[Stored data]
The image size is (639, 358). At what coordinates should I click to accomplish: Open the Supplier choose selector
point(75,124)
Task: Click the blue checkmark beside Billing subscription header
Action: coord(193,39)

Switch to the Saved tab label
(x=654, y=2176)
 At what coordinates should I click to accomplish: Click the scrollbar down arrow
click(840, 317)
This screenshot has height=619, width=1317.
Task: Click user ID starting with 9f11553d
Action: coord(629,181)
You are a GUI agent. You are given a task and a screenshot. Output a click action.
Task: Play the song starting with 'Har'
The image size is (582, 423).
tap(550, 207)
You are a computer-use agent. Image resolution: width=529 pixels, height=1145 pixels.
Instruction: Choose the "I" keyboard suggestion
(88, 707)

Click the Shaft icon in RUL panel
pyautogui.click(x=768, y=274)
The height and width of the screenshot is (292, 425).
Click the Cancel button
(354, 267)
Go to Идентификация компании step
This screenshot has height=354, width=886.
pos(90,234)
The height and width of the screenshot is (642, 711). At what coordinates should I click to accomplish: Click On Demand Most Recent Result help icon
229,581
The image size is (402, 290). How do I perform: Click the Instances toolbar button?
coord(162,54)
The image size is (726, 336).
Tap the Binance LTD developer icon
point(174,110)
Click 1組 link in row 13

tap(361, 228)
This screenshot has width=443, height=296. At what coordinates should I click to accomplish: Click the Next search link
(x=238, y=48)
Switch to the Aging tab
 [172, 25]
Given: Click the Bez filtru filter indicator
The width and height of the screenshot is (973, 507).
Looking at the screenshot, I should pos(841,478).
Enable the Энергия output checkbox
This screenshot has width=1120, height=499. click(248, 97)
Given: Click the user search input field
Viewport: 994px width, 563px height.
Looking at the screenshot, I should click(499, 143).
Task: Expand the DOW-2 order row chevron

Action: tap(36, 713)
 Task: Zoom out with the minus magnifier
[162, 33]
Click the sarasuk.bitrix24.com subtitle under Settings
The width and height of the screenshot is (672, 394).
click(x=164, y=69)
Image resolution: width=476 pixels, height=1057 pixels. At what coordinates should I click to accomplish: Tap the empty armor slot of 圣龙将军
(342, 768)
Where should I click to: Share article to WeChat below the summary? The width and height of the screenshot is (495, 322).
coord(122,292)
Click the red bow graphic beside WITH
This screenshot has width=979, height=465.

• Work task: Search the data for the word "agent" and copy each line where it appears.

• Answer for the task:
You are a GUI agent. You are given a task and a screenshot. Output a click action.
You are a computer-use agent. Image resolution: width=529 pixels, height=1145 pixels.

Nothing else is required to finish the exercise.